Anthony Sowell, sentenced to death for killing 11 women and hiding their remains in and around his home in a case that raised concerns about authorities downplaying the plight of missing Black women, has died in prison of an illness. /VCG
Anthony Sowell, sentenced to death for killing 11 women and hiding their remains in and around his home in a case that raised concerns about authorities downplaying the plight of missing Black women, has died in prison of an illness.
Sowell, 61, had been receiving end-of-life care at Franklin Medical Center for a terminal illness when he died Monday, said JoEllen Smith, spokesperson for the Ohio Department of Rehabilitation and Correction. The death was not related to COVID-19, she said.
Cleveland police were investigating a rape case in October 2009 when they searched Sowell’s house and discovered two bodies. They eventually uncovered the remains of 11 women.
Most of the victims had struggled with addiction and died of strangulation, prosecution said. Some had been decapitated, and the bodies of others were decomposed to such an extent that coroners couldn’t be sure how they died.
In interviews with police, Sowell said he targeted women who reminded him of his ex-girlfriend, who had been addicted to cocaine and left him shortly before the killings began.
Neighbors had blamed a stench from the rotting bodies on an adjacent sausage factory, which spent $20,000 on new plumbing fixtures and sewer lines to try to make the smell go away.

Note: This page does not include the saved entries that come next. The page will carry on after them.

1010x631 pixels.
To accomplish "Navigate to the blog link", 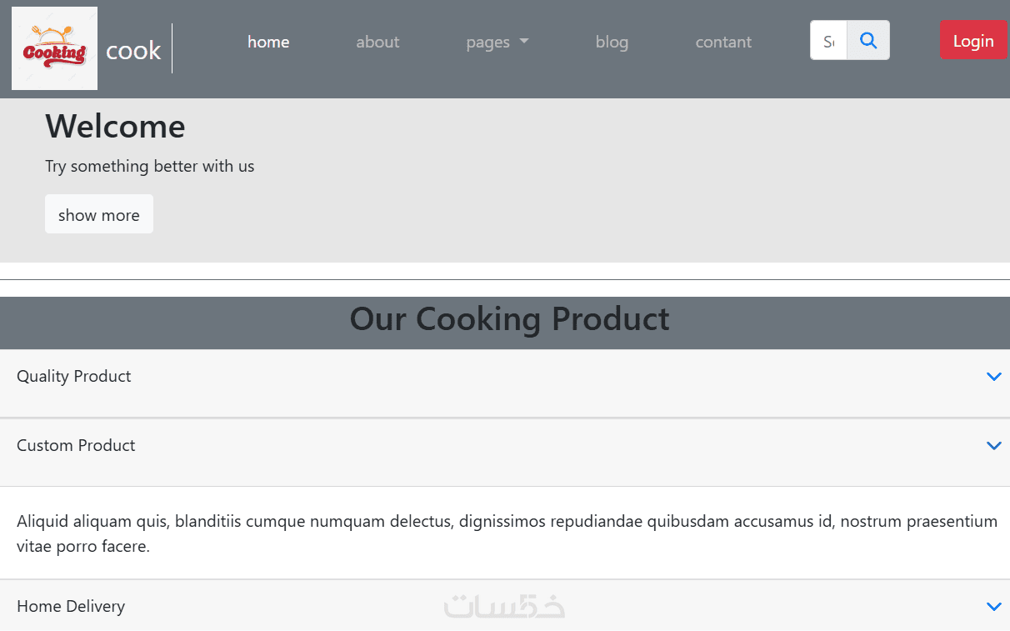I will pos(612,42).
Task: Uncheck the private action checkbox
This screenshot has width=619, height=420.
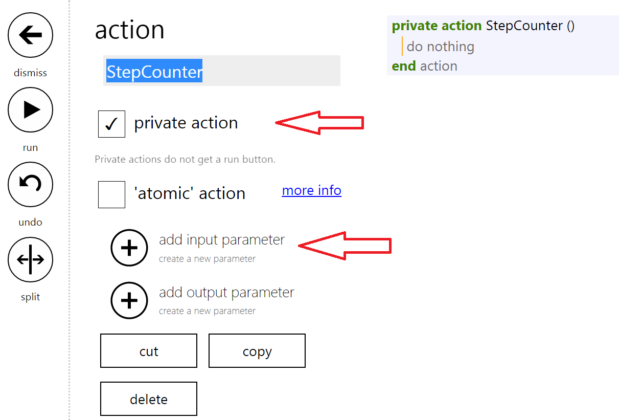Action: (111, 124)
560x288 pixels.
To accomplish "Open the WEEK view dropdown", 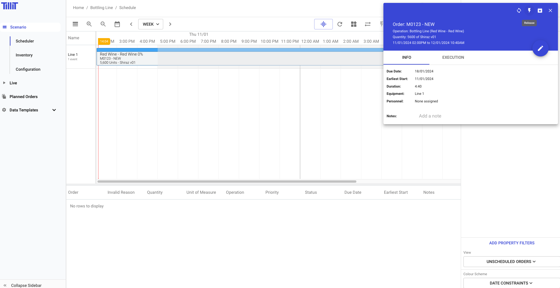I will click(150, 24).
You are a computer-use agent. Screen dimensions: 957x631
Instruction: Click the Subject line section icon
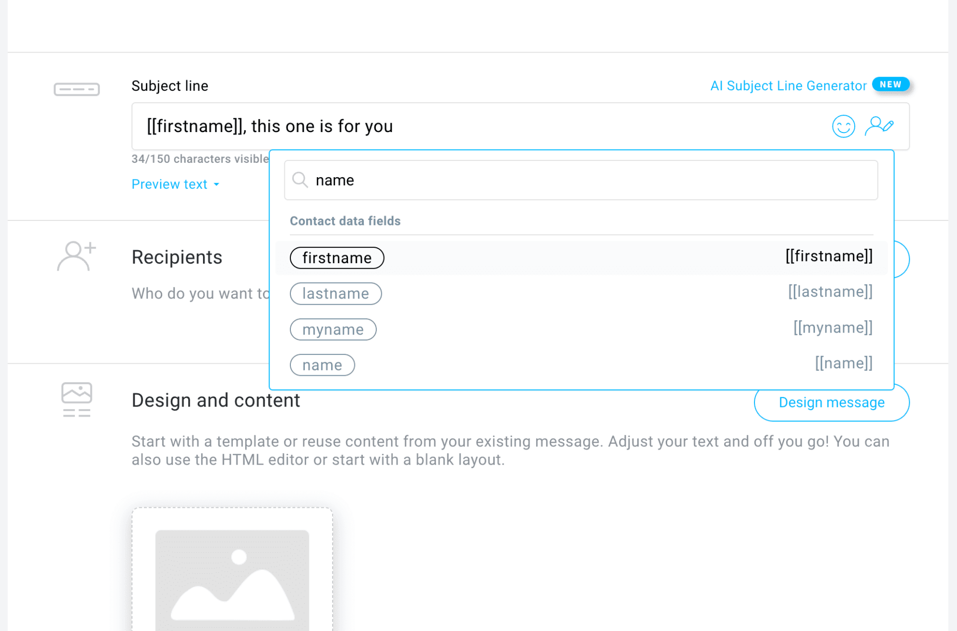(76, 89)
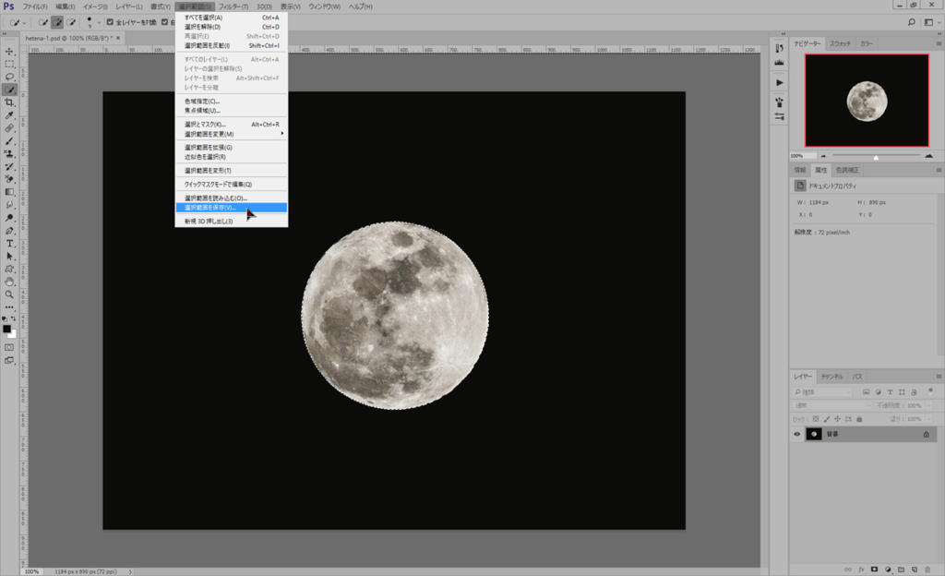Hide the 背景 layer with eye icon
This screenshot has width=945, height=576.
click(x=797, y=434)
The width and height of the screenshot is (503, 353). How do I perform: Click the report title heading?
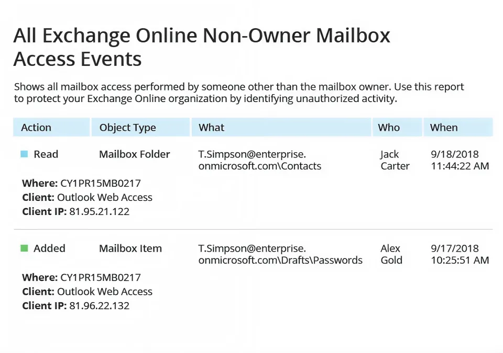click(x=202, y=47)
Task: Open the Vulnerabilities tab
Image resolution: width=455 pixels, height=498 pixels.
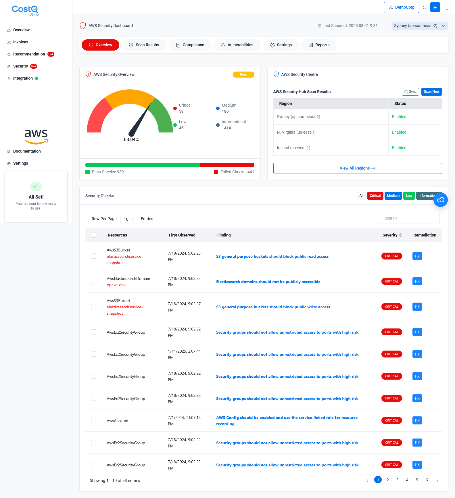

The case was a moment of reckoning for Cleveland. Relatives of the slain women, who were Black, and many Black residents said police didn't take the disappearance of the victims seriously because of their race and troubled backgrounds, and complained about how officers handled missing-person reports. Police said some victims were never reported missing.
In response, Cleveland police overhauled how they handled missing-person and sex crime investigations based on recommendations issued after the remains were found.
Cuyahoga County Prosecutor Michael O'Malley said his "thoughts and prayers" were with the relatives and friends of the victims of Sowell, whom he called a monster.
"My hope is that law enforcement and the criminal justice system have learned from the mistakes that allowed this diabolical predator to go undetected for so long," O'Malley said.
Joann Moore, whose sister, Janice Webb, was among the victims, said Tuesday that she was still trying to process a mixture of emotions.
"The ultimate goal was to see this through and see he got justice," she said. "That was something else we weren't able to see, him take his last breath."
What happened more than a decade ago "was a tragic story for the city of Cleveland. It was a tragic story for us that this could go on," she said.
"I still miss my sister. I know she's watching down on her son and his kids, and her siblings," Moore said.
Sowell "could have been stopped years before if we had done our job," said former Cleveland City Council member Zack Reed, whose East Side ward included Sowell’s house. He said it was regrettable the sausage company was never compensated for the upgrades it made.
Cleveland police failed to connect the dots and realize that missing women, many addicted to drugs and living on the fringe of society, had been murdered by one individual, Reed said Tuesday.
"We didn't thoroughly investigate those missing women," he said. "We didn't take their families and the community seriously."
Sowell was convicted in 2011 and sentenced to death for killing the women. He was also convicted of raping two other women and attempting to rape another. His execution had not been scheduled.